For large proteins, chymotrypsin, trypsin, and cyanogen bromide are used to selectively cleave the protein at specific amino acid residues, which creates small fragments that can be analyzed by elecrophoresis or the edman degradation. Based off which enzyme was used and what the fragment looks like, you can deduce the primary structure.
How does one analyze the activity of a protein?
Protein activity is generally determined by monitoring a knonw reaction with a given concentration of substrate and comparing it to a standard. Reactions with a color change are particularly convenient because you can put the protein in the reaction and see if the color changes any faster or slower.
What are the 4 main colorimetric ways to determine the concentration of a protein in a sample?
- UV Spectroscopy
- Bradford Protein Assay
- Bicinchroninic acid (BCA) assay
- Lowry reagent assay
How does UV spectroscopy allow us to determine the concentration of protein in a sample?

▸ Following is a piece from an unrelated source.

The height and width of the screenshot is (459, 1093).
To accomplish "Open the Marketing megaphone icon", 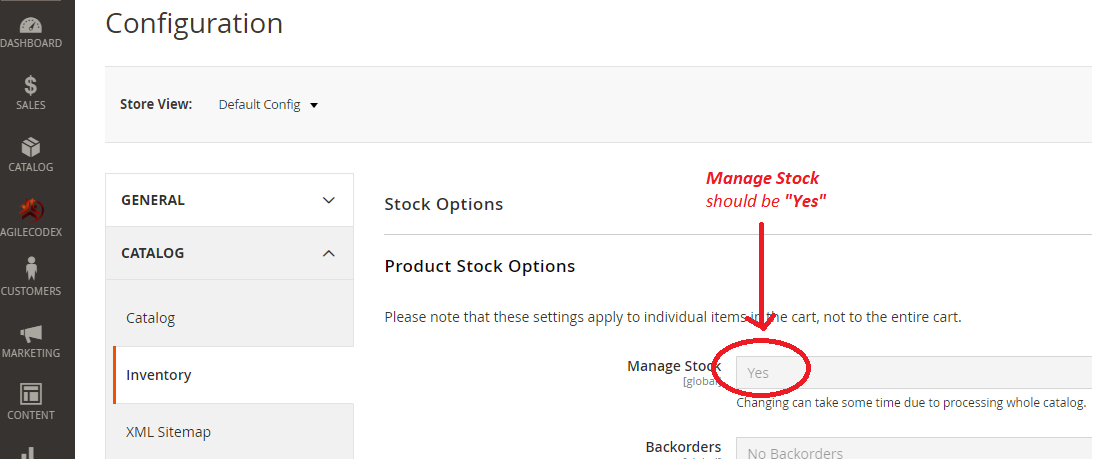I will pyautogui.click(x=31, y=333).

Each protein has a certain energy of light it absorbs. By passing different type of light through the sample and seeing how much of it is absorbed, one can determine the concentration of the protein. The higher the concentration of the protein the more of its characteristic light it absorbs.

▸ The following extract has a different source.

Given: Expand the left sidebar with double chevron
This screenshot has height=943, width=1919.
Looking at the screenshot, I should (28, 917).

This method is very easy, but is also highly sensitive to contamination as most proteins absorb similar energies of light.
What is the Bradford Protein Assay?
The Bradford Protein Assay mixes a protein in a solution with Coomassie Brilliant Blue Dye. The dye is protonated and green-brown in color before it mixes with the proteins. This dye will give up its protons when it binds to amino acid groups, turning blue in the process. The more protein there to interact with the dye, the longer it stays blue and the more absorbance of the characteristic wavelength of coomassie blue.
To actually conduct a Bradford Protein Assay, one generates data points by putting known concentrations of protein into the Bradford Protein Assay and measuring the absorbance. Once you have enough data points, you can make a line of best fit and use that line to estimate the concentration of an unknown protein given how much absorbance is occuring in the solution.